A short note for students who find themselves tempted to divide by zero in calculus.
In undergraduate calculus, students sometimes divide by zero and guess at the result. This post explains why division by zero is not a valid operation — it is not merely a convention, but a consequence of what division actually means.
In my undergraduate courses, especially the calculus series, I see lots of students who wish to divide by zero and then proceed to do so, often guessing at what the resulting answer should be! In this short blog post I hope to convince you that dividing by zero does not make mathematical sense, and that if you encounter division by zero, something has gone wrong.

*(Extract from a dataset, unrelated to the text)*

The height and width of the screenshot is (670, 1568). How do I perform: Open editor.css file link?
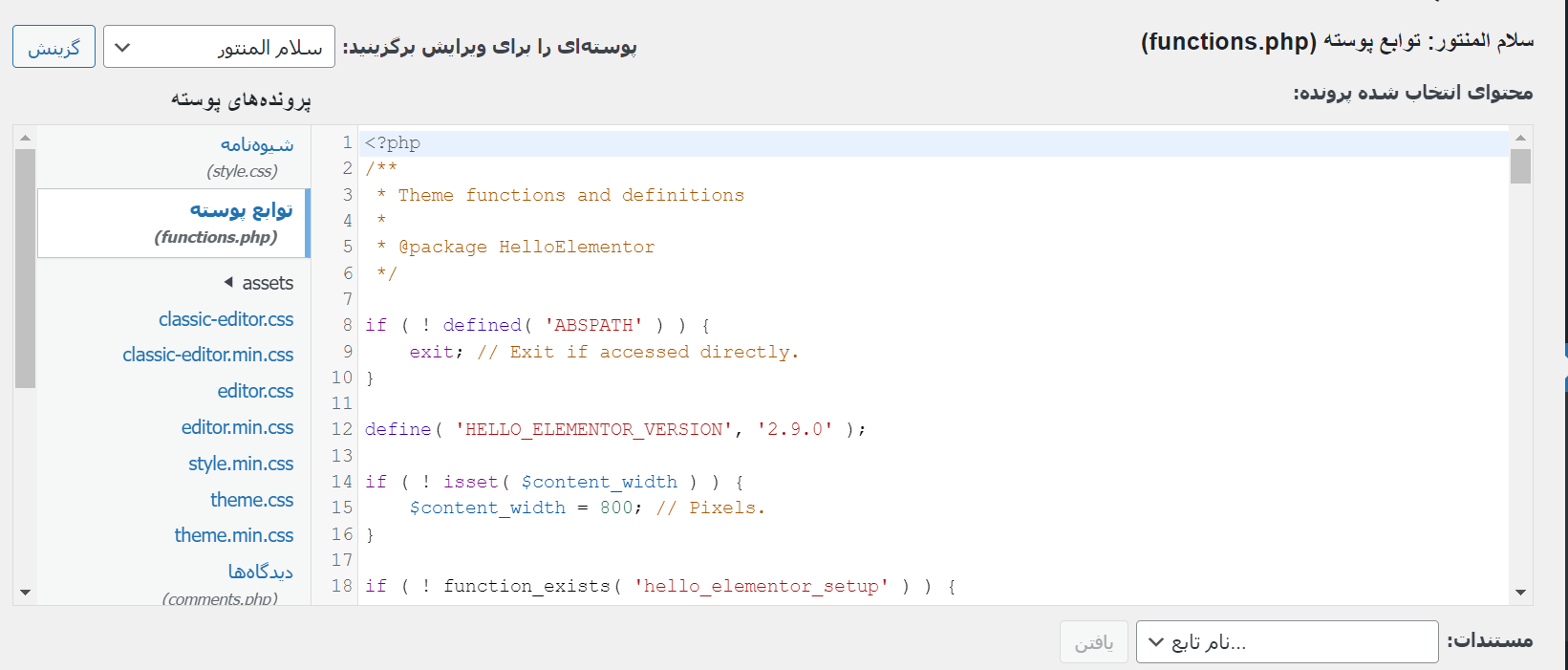coord(255,391)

First, what is division? $\frac{a}{b} = c$ means that if you multiply $c$ by $b$ you get $a$, that is $a = bc$. Supposing that $b = 0$ and $c \ne 0$, this of course means that $a = 0$. One might naïvely then suppose that $\frac{0}{0} = 0$, but this is not actually true. Why not? Well, the definition $\frac{a}{b} = c$ comes with a crucial restriction: it is only allowed when $b \ne 0$.
Consider the function
$$f(x) = \frac{\sin(x)}{x}.$$What is the value of $f(0)$? Naïvely plugging in $x = 0$ gives
$$f(0) = \frac{\sin(0)}{0} = \frac{0}{0}.$$So $f(0) = 0$, right? No! If you look at the graph of $f(x)$, you will see that $f(0) = 1$:
Let's go back to the multiplication picture. When we write $x \cdot f(x) = \sin(x)$, we are asking: what value of $f(x)$ makes $0 \times f(0) = 0$? The answer is anything at all — every real number times zero is zero. The equation $f(0) = \frac{0}{0}$ doesn't pin down a unique value; it is indeterminate. That is why you cannot divide by zero: the expression carries no information.
As you continue your calculus journey you will learn that the explanation here glosses over a lot of nuance — limits, L'Hôpital's rule, and more. But I hope this simple example convinces you that division by zero is not a minor technicality. If you find yourself dividing by zero, look over your work and check for algebra errors!